One great financial saying I love is “when you hear about it on CNBC, it’s already too late” and this saying pertains to the ever increasing instances of people trying to hop on the profit bandwagon by buying the stock of the day. We saw it with GameStop stock and AMC stock and this phenomenon continues to take place day after day but it’s just dressed in different clothing. Now, I am not saying that identifying a rising stock can’t be done but for 99% of people, this approach is simply not sustainable.
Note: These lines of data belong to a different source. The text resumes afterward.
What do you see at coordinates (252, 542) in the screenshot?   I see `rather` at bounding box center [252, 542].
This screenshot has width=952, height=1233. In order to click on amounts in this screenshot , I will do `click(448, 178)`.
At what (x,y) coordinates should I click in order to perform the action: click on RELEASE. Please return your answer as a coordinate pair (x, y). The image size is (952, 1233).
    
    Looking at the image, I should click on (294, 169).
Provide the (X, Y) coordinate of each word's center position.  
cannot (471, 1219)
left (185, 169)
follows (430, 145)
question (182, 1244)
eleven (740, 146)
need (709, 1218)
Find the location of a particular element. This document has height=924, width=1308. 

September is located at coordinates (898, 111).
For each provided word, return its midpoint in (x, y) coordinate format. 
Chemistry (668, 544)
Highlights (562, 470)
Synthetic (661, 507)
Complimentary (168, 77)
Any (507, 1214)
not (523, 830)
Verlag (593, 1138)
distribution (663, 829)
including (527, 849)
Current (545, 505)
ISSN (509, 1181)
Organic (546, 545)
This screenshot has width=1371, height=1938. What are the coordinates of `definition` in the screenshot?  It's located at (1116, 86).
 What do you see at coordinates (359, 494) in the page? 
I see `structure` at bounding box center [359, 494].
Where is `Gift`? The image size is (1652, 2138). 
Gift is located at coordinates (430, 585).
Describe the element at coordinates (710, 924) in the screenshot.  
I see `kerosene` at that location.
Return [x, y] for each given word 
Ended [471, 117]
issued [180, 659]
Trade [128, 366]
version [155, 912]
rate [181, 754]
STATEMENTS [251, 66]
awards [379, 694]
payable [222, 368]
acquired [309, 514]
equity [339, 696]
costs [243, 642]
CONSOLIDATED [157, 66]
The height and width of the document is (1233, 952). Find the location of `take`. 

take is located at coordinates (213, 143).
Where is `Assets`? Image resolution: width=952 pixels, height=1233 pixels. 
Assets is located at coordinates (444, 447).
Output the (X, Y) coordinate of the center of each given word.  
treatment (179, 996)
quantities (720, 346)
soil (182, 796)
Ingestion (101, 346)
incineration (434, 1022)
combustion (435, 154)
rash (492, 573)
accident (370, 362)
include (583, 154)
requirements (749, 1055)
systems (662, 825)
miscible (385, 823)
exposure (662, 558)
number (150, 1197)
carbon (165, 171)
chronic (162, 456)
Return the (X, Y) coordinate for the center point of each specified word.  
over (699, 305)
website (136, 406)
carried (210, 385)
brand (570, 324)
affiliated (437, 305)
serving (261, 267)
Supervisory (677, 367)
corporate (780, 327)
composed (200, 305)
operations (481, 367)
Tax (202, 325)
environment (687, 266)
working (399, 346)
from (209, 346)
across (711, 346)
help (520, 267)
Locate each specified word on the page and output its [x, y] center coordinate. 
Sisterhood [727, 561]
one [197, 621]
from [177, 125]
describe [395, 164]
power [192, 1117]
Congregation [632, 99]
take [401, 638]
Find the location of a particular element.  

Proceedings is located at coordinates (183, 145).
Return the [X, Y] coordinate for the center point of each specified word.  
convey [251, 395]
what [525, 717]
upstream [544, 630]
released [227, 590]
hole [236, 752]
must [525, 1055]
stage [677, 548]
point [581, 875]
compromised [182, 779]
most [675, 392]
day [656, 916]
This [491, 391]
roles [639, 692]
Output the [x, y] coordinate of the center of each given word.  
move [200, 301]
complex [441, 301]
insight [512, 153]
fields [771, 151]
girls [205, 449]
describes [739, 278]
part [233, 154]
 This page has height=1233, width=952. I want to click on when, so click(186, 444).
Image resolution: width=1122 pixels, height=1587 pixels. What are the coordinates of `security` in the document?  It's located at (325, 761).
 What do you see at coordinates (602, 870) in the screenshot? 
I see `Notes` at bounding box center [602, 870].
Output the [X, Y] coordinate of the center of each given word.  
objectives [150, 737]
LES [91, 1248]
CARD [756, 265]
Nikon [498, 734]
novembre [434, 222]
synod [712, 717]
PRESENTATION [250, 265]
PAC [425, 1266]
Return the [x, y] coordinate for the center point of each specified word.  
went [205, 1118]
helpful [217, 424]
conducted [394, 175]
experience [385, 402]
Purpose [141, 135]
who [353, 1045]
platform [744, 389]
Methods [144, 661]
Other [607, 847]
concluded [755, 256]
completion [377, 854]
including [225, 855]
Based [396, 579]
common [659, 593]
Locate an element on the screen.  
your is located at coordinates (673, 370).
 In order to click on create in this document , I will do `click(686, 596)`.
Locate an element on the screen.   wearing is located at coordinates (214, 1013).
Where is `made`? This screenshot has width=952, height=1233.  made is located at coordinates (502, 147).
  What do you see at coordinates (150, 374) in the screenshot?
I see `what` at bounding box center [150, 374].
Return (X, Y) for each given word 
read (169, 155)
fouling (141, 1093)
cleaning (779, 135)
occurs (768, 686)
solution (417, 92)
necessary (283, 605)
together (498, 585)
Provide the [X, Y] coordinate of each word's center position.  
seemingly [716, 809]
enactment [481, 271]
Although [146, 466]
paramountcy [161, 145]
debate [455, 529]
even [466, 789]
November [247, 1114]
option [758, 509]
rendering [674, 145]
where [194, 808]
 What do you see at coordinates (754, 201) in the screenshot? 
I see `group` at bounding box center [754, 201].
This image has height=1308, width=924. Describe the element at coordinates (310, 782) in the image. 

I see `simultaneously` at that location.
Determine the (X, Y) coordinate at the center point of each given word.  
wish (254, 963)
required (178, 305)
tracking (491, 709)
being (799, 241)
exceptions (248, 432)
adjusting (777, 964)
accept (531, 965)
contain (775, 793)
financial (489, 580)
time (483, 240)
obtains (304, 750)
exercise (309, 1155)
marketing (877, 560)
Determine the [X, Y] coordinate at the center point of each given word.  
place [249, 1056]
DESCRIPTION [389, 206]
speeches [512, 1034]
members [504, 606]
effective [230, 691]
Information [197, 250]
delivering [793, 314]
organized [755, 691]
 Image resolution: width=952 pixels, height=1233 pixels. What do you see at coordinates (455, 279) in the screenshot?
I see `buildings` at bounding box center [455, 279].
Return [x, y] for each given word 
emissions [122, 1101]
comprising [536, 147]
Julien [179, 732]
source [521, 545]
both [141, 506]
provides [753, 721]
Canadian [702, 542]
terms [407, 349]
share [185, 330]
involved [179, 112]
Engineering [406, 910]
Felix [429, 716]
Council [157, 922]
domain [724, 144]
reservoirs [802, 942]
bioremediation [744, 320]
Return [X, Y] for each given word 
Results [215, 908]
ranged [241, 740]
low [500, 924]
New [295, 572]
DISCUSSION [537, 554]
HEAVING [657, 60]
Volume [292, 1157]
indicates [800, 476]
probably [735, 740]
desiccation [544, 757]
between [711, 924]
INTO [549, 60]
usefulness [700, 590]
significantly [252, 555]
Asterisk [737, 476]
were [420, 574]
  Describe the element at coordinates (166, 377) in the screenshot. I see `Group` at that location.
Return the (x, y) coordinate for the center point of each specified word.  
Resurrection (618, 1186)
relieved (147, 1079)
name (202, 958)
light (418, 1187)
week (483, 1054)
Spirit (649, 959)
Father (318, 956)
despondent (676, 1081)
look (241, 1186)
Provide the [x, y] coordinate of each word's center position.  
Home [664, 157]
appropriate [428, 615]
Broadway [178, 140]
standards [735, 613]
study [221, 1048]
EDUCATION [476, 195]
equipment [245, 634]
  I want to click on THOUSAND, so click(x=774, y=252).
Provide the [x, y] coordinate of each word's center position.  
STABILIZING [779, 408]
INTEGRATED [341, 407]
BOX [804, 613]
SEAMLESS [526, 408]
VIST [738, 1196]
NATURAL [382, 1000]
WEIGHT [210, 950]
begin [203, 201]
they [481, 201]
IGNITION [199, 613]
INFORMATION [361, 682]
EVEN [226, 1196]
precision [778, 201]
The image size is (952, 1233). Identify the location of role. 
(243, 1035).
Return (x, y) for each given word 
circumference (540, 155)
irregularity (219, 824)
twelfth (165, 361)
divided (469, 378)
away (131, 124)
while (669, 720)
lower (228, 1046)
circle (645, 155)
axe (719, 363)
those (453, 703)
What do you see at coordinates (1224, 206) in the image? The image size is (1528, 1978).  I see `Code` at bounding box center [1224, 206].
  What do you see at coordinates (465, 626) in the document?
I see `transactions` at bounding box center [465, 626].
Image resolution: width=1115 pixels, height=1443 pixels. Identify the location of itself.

The truth is, most people do not pay enough time or attention to stocks to have even a fighting chance of predicting the short and long-term outcomes of said stock. For instance, with GameStop, it probably would have taken committing full-time working hours to be able to get a gauge of where the stock was headed. However, if you are jumping in once you hear it on the news then chances are you got in when it was over $300 a share and as at the time I'm writing this, you would be sorely regretting that decision.
With all that being said, this is where it pays to be boring. Being boring gets you boring returns but that doesn’t mean that those returns aren’t still incredibly profitable. Sure, you can double your money if you find a winning stock, but you can also get a 10–15% return on the S&P 500 with literally no research and no effort by investing in a low-cost index fund. In fact, this is the way I have been looking at investing these days. I don’t just look at the total return but I look at the cost as well. Now, by cost I don’t mean the literal transaction cost, I mean the cost of my time. If you’re doing it right, you should be spending numerous hours researching a company before you put even a penny into its coffers.
Therefore, if you spend 20 hours researching a company and you value your time at $20 an hour then all of a sudden that $1,000 profit is really only $600. Alternatively, you can just invest in a more hands off way and free up your time which lowers your investment cost while still seeing “boring” but lucrative returns.
Therefore, while you don’t want to be labeled as boring by your friends and family, it definitely doesn’t hurt to claim the boring label when it comes to your investing efforts!